The federal department of Health and Human Services (HHS) has released a comprehensive audit protocol that describes in detail the manner in which it will audit compliance by covered entities with the HIPAA privacy, security, and breach-notification rules. The protocol gives group health plans and other covered entities a useful (albeit thorough) checklist for evaluating their compliance with these rules and, if necessary, taking steps to shore up their records, policies, and procedures on issues HHS is sure to review in the event of an audit.
There are 165 separate audit points in the protocol, and not all of them will be relevant for every covered entity. But for group health plans, the following will be of particular interest:
- Organizational Requirements for Group Health Plans. "Inquire of management as to whether the plan documents restrict the use and disclosure of PHI by the plan sponsor. Obtain and review a sample of plan documents. Verify if the use and disclosure of PHI by the plan sponsor is restricted. Verify what information the sponsor does obtain and how it is used."
- Notice of Privacy Practices. "Obtain and review the notice of privacy practices and evaluate the content relative to the specified criteria given to individuals by the covered entity." And for group health plans specifically: "Obtain and review the formal or informal policies and procedures in place regarding the provision of the notice of privacy practices. For a selection of individuals, obtain and review the individuals' files for the past year to identify how frequently notices are provided and how individuals covered by the plan may obtain the notice of privacy practices."
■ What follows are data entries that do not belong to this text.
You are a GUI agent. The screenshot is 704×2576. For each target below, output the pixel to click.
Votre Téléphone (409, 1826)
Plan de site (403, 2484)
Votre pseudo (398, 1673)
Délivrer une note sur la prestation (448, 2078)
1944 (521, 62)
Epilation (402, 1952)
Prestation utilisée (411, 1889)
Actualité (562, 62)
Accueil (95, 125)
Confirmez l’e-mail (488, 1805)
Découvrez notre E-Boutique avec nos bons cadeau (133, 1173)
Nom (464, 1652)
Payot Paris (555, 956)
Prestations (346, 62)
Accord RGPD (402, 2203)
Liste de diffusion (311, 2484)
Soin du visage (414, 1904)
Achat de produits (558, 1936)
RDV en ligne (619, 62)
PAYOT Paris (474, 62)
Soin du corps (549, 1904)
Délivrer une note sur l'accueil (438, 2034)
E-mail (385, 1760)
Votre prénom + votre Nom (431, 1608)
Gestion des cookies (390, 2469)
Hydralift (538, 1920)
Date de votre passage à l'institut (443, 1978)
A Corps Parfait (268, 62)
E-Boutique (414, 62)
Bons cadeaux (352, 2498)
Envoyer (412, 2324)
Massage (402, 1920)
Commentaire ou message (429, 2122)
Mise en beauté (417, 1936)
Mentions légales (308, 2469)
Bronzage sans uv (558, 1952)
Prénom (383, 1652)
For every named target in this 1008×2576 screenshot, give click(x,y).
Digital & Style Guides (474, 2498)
- Training. "Inquire of management as to whether training is provided to the entity's work force on HIPAA Privacy Standards. Obtain and review documentation to determine if a training process is in place for HIPAA privacy standards. *** For a selection of new hires within the audit period, obtain and review documentation showing training on HIPAA privacy compliance has been completed."
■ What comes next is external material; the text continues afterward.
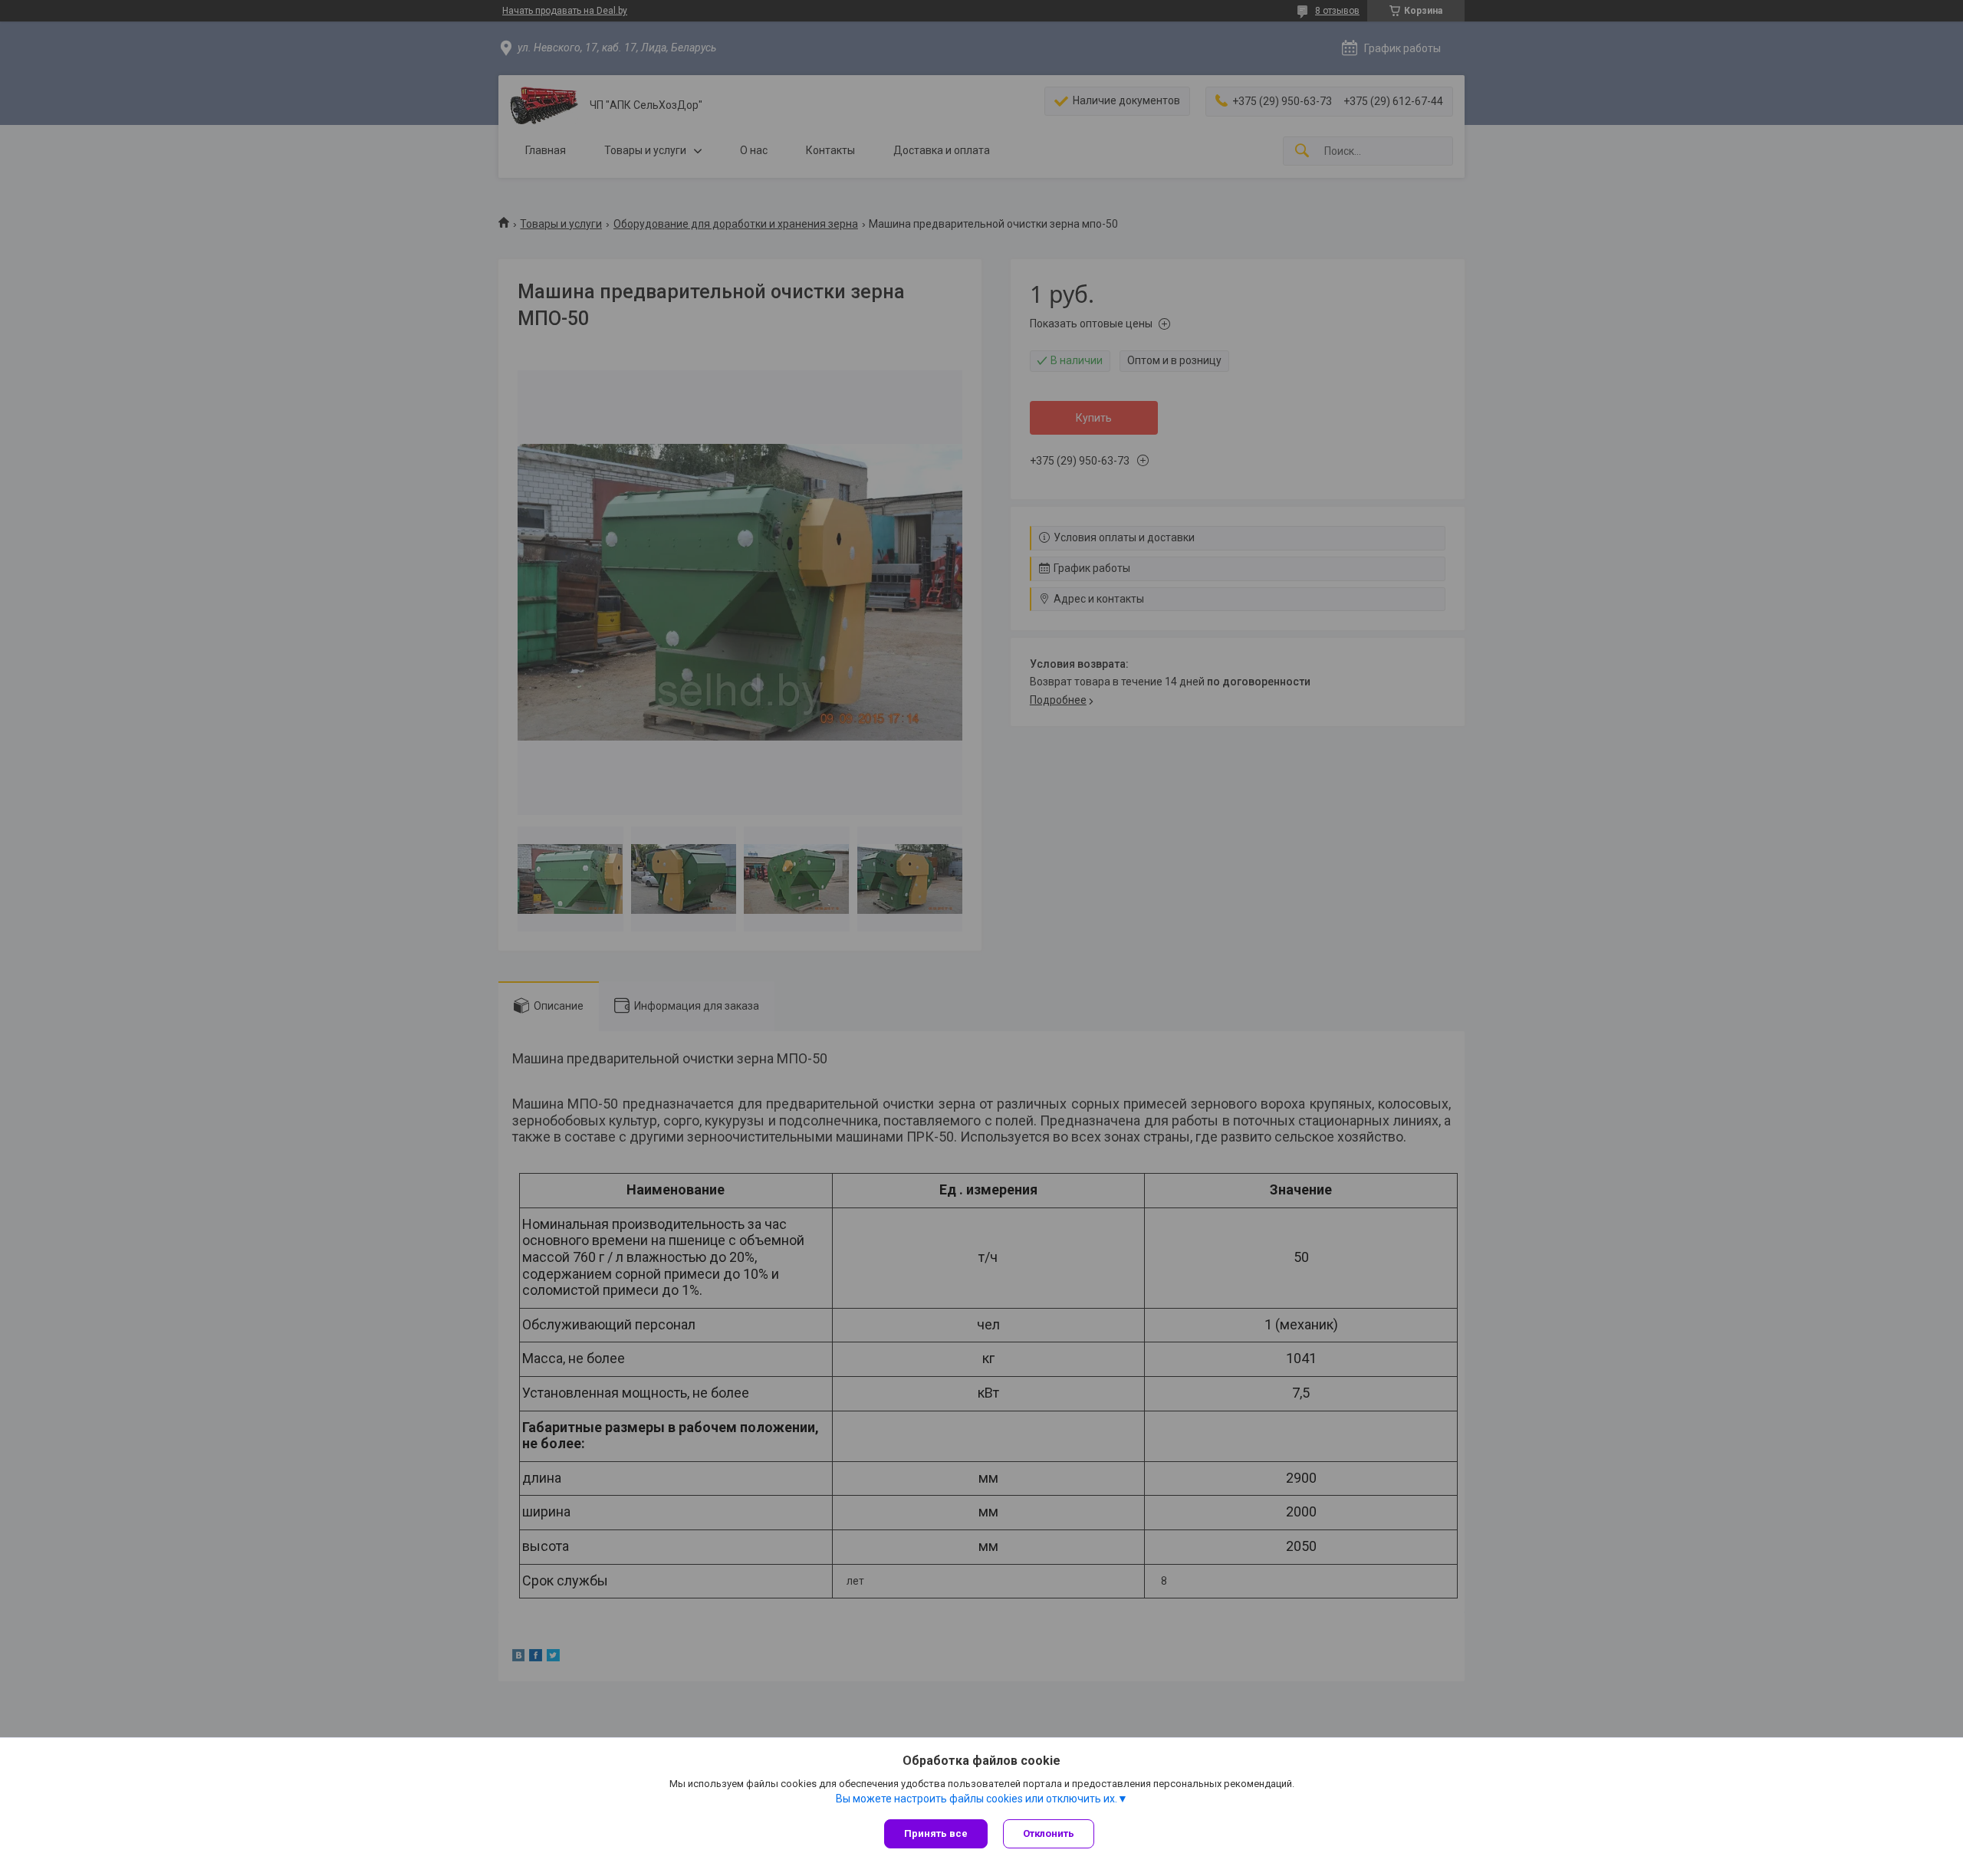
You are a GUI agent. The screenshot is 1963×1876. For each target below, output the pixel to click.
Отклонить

- Policies and Procedures. "Inquire of management as to whether policies and procedures with respect to PHI are in place that are designed to comply with the standards, implementation specifications, and other requirements of the HIPAA Privacy Standards."
- Security Rule - Required Risk Assessment. "Obtain and review relevant documentation and evaluate the content relative to the specified criteria for an assessment of potential risks and vulnerabilities of ePHI. Evidence of covered entity risk assessment process or methodology considers the elements in the criteria and has been updated or maintained to reflect changes in the covered entity's environment. Determine if the covered entity risk assessment has been conducted on a periodic basis. Determine if the covered entity has identified all systems that contain, process, or transmit ePHI."